Cinema com Rapadura

OPINIÃO   quarta-feira, 19 de dezembro de 2018

A Primeira Noite de Crime (2018): raízes de um futuro próximo?

O filme une suspense, terror e ação para contar a origem do Expurgo, com fortes pinceladas de crítica social sem perder a unidade da franquia "The Purge".

A Primeira Noite de Crime” é o quarto filme da franquia “Uma Noite de Crime” criada por James DeMonaco que usa uma sociedade distópica como pretexto para cenas de violência e terror. Nessa sociedade alternativa dos EUA, qualquer tipo de crime é legalizado durante uma noite conhecida como Expurgo (The Purge, em inglês) e esta sequência, uma prequela na verdade, narra os acontecimentos em torno da primeira noite teste do evento.

De acordo com os novos líderes norte-americanos, os cidadãos precisam se livrar de uma raiva crônica causada pelo conjunto de problemas existentes como desemprego, epidemia de opioides e crise financeira. Para que os Estados Unidos se renovem e possam “sonhar de novo”, a lógica deturpada da violência libertadora como forma de catarse social tem como alvo do evento teste a ilha-bairro nova-iorquina de Staten Island. A partir de então o filme fundamenta uma série de críticas à opressão política e racial, uma vez que os moradores de Staten Island são de maioria negra e latina, grupos historicamente perseguidos no país.

Ao apresentar os personagens que irão exercer papéis de destaque durante o Expurgo, o roteiro de “A Primeira Noite de Crime” demonstra bastante autoconsciência e esperteza ao ilustrar a posição moral de cada um, ao mesmo tempo que justifica as ações que estão prestes a ocorrer, protegendo assim a “suspensão da descrença” do espectador. No lado dos moradores estão a ativista Nya (Lex Scott Davis, “Superfly”) e o chefe do tráfico Dmitri (Y’lan Noel, “Slice”). Apesar de significarem polos opostos em relação aos valores da comunidade, os dois formam a resistência contra a escalada de violência. No lado dos políticos está Marisa Tomei (“Homem-Aranha: De Volta ao Lar”) como Drª. May, a cientista arquiteta do abominável experimento comportamental.
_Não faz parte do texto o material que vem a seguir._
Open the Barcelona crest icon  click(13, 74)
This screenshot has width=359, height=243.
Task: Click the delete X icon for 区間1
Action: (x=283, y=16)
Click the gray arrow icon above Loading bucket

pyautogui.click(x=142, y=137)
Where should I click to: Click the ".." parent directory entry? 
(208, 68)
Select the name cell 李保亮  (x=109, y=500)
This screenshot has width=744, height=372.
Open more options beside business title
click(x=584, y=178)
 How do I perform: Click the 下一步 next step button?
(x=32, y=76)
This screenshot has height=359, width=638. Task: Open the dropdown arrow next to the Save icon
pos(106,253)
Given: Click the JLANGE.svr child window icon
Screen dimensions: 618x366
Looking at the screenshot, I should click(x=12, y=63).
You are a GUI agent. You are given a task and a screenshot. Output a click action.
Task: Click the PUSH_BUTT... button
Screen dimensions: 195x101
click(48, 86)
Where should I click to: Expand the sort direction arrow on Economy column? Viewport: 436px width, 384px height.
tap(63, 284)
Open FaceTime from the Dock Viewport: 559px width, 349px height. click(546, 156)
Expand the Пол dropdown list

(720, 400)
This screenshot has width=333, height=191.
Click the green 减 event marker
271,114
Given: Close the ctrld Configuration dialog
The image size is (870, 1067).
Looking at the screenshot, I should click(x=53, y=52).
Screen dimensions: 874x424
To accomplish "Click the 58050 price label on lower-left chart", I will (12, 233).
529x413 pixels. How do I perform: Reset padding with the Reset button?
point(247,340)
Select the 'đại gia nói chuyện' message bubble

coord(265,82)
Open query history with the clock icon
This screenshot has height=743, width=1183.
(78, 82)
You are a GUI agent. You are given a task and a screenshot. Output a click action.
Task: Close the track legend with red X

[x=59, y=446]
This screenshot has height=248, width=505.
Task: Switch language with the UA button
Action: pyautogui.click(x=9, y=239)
Após estabelecer os motivos da permanência de cada personagem na ilha, o longa trabalha o suspense com eficácia ao transformar lentamente o tom principal de crítica social para o caos de explosões e tiroteios. A transição é assustadora, pois passa por personagens maníacos mascarados buscando satisfazer suas loucuras e lembrando o horror original de “Uma Noite de Crime”, mas a história logo chega aos elementos da luta por sobrevivência estilo “Battle Royale”. É muito curioso e intrigante como esse subgênero de ação se tornou extremamente popular na década de 2010 tanto em sagas de livros, como “Jogos Vorazes” e “Maze Runner”; séries de TV, como “The Walking Dead” e “The Purge”, que inclusive faz parte da franquia “Uma Noite de Crime”; em filmes, por exemplo, “Green Room – Sala Verde” e “Expresso do Amanhã”; e games como “Fortnite”, “Far Cry” e “Battlegrounds”.

Também não por coincidência, no mesmo ano do lançamento de “A Primeira Noite de Crime”, 2018, outros títulos sobre resistência a perseguições e injustiças também foram predominantes como em “Ilha dos Cachorros” e, especialmente contra negros, em “O Ódio Que Você Semeia”, “Infiltrados na Klan”, “Sorry To Bother You” e “Pantera Negra”. O que todos esses filmes têm em comum parece ser uma resposta em coro a mudanças de direção política dos Estados Unidos representadas pelo presidente Donald Trump. Ainda sobre os comentários sociais, o filme traz argumentos interessantes sobre como a crueldade da essência humana é intensificada pela anonimidade e predominaria se não houvesse a moralidade ou dogmas religiosos. Porém, ele é expositório e prefere fazer suas críticas pelas vozes dos personagens em vez de confiar na percepção do espectador sobre o que acontece nas entrelinhas.

Assim como a série “Black Mirror”, os filmes de “Uma Noite de Crime” não costumam ser esperançosos, mas a construção dos heróis de “A Primeira Noite do Crime” faz com que torçamos por eles mesmo já sabendo pelas obras anteriores que o Expurgo veio pra ficar por mais tempo. Apesar da troca de direção – James DeMonaco cede a liderança do quarto filme para Gerard McMurray (“Código de Silêncio”) – elementos como as cenas de violência estilizadas, as máscaras bizarras e a paleta verde e das cores da bandeira norte-americana ainda mantêm a unidade da franquia. No entanto, à medida que o fim se aproxima e a bestialidade se intensifica, o longa perde a inspiração e só repete a selvageria já vista anteriormente.